Southbury Training School
|Southbury Training School|
|Building Style||Cottage Plan|
|Peak Patient Population||2,300 in 1969|
The Training School opened in 1940 as a Works Progress Administration project. It once was considered a model of client care, a place where people from across the country moved their sons and daughters. The population peaked at 2,300 in 1969. Private residences, were first part of the "cottage campus" vision in the 1940's WPA project. STS was a pioneer in this approach to residential placement for the developmentally disabled. However, in the 1970s government began moving away from institutionalization in favor of other care solutions and community-based support. Then, in 1984, the federal government sued the state of Connecticut over staff shortages and poor living conditions at STS. In 1986, the state decided to close STS to any new admissions. In 2006, the school was released from federal oversight after complying with all the improvement mandates outlined by the federal government. But the ban prohibiting new admissions still applied. A 2009 settlement called the Messier agreement decreed that severely intellectually disabled adults should be integrated with the community.

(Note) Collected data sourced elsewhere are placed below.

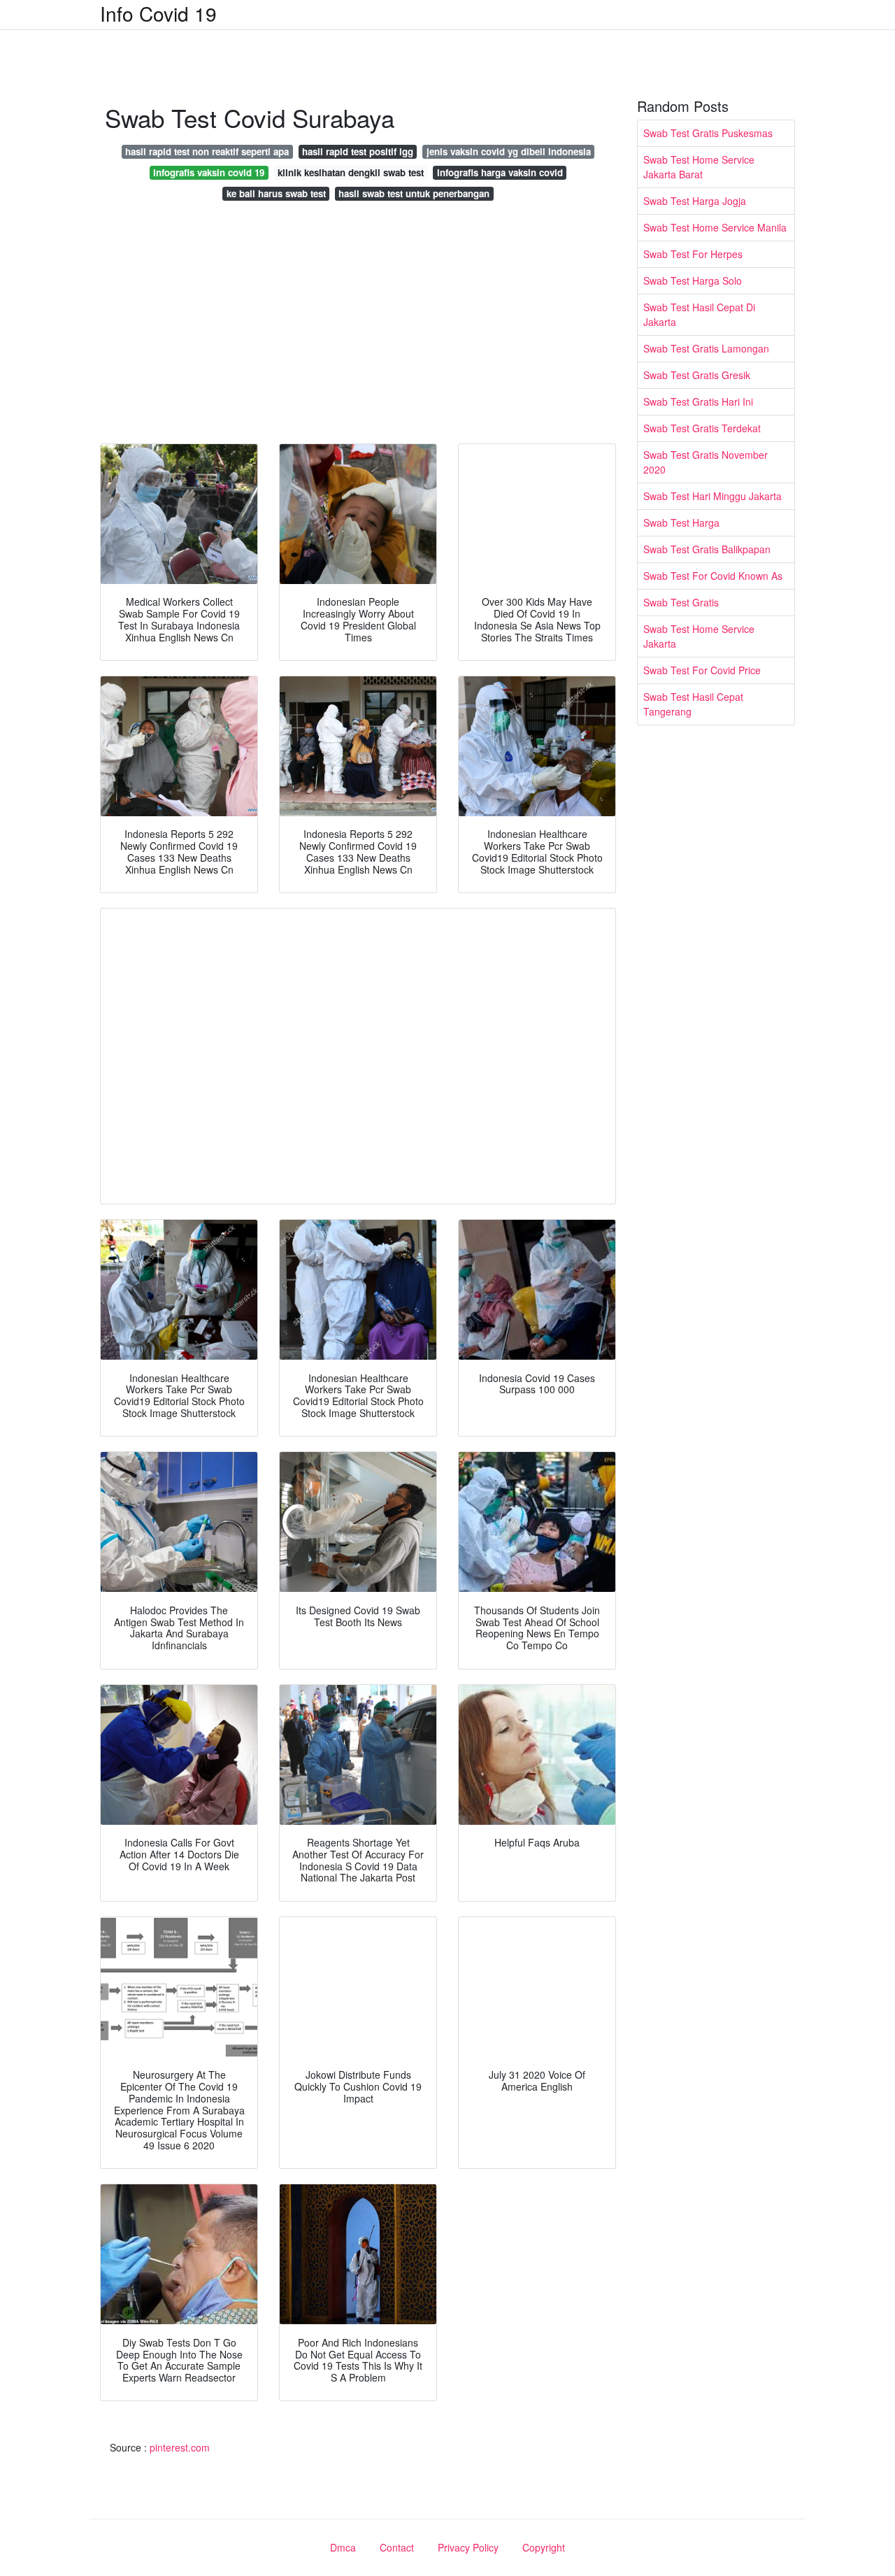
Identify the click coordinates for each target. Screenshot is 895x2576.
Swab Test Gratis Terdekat (702, 428)
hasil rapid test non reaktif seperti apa (207, 151)
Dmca (343, 2547)
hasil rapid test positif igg (357, 151)
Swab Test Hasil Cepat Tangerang (693, 704)
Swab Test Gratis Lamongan (706, 348)
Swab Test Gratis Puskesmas (708, 133)
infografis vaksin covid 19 (208, 172)
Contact (397, 2547)
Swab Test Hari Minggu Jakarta (712, 496)
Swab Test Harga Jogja (694, 201)
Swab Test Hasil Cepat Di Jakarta (699, 314)
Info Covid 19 (158, 13)
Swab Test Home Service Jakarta (698, 636)
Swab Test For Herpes (693, 254)
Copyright (543, 2547)
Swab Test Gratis (681, 602)
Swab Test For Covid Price (702, 670)
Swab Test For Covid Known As (712, 576)
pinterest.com (180, 2447)
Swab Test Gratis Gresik (696, 375)
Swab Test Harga (681, 522)
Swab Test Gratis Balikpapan (707, 549)
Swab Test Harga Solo (692, 280)
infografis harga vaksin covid (500, 172)
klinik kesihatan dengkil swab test (351, 172)
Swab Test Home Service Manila (715, 227)
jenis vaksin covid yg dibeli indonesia (509, 151)
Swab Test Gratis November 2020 (705, 462)
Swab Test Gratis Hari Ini (698, 401)
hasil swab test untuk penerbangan (413, 193)
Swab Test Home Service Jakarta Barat (698, 166)
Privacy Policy (468, 2547)
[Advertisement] (358, 326)
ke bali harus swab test (276, 193)
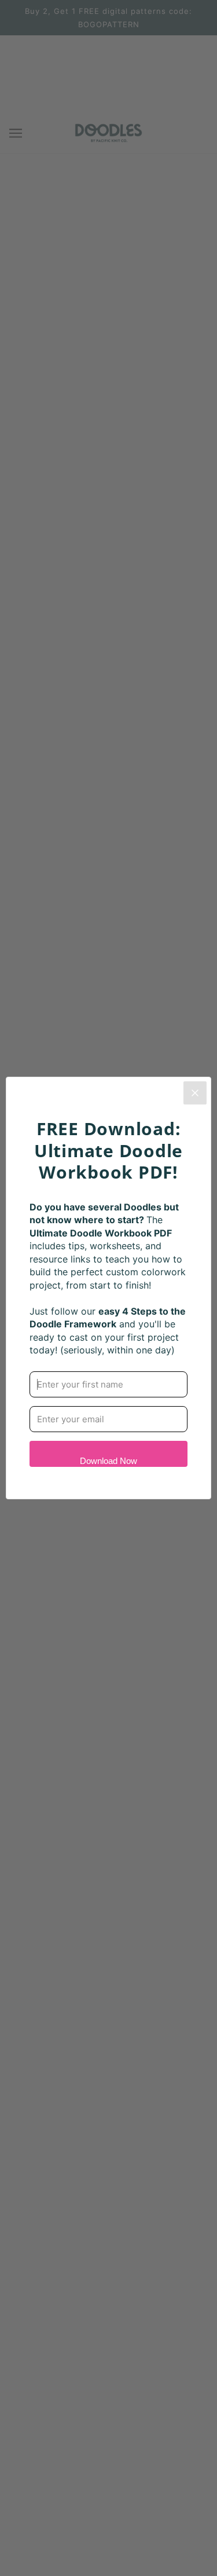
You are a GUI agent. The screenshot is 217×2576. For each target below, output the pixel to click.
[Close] (195, 1092)
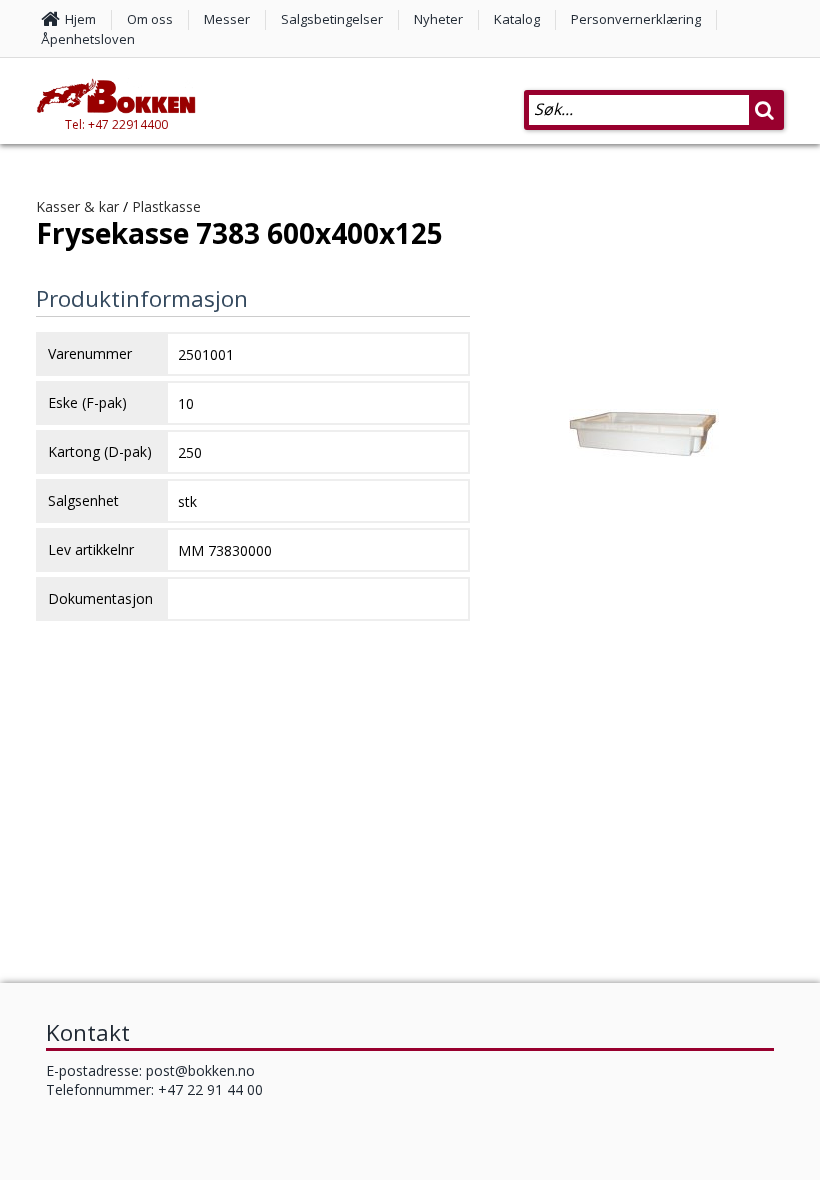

Currently, 359 people live at the school, down from a peak of about 2,000 in the 1960s. About 40 of those people are currently in the process of transitioning to community placement, such as private group homes. DDS has no set date for closing STS and there remains uncertainty over the future long term use of the site. In response to the declining resident population, STS is in the process of consolidating facilities within its campus. In 2013, the Connecticut General Assembly passed a bill preserving 825 acres of agricultural land on the west side of the campus.
From OLR Research Report:
Southbury Training School (STS) was established in the l930s as a home for persons with mental retardation. This state funded and operated facility has 125 buildings on a 1600-acre site. It independently operates its own power, heat, sewage treatment, water, laundry, fire, ambulance, public safety, building maintenance, transportation, and dietary services. Southbury residents participate in various day programs on and off campus. These include individual and group-supported employment at local businesses, employment at STS-operated ventures, job skills training, sheltered employment, and community experience and leisure programs.
According to the Department of Mental Retardation (DMR), 1700 employees (full time, part time, and consulting staff) provide medical, vocational, residential, and facility support services.
Admissions to STS closed in 1986 when 1,111 individuals lived there. Public Act 95-236 directed the DMR commissioner to (1) continue operating Southbury and 2) establish criteria to evaluate the school's population concerning community and training school placements. According to DMR, the goal of STS has been "to provided community placement opportunities for those residents that wish to move and to ensure the best quality of services for residents who choose to remain at the facility."
PA 97-8, June 18 Special Session, (CGS Sec. 17a-218a) prohibits the DMR commissioner from accepting any new admissions at STS.
A new director of STS, Fritz Gorst, was appointed in l999. He replaced co-directors Charles Hamad and George Moore. Previously, Gorst was an assistant facility director for both the Dever and Wrentham Development Centers, Massachusetts. Both facilities are state-operated institutions for individuals with mental retardation. Many of the decisions and actions undertaken by DMR concerning Southbury over the past 15 years have been the result of litigation.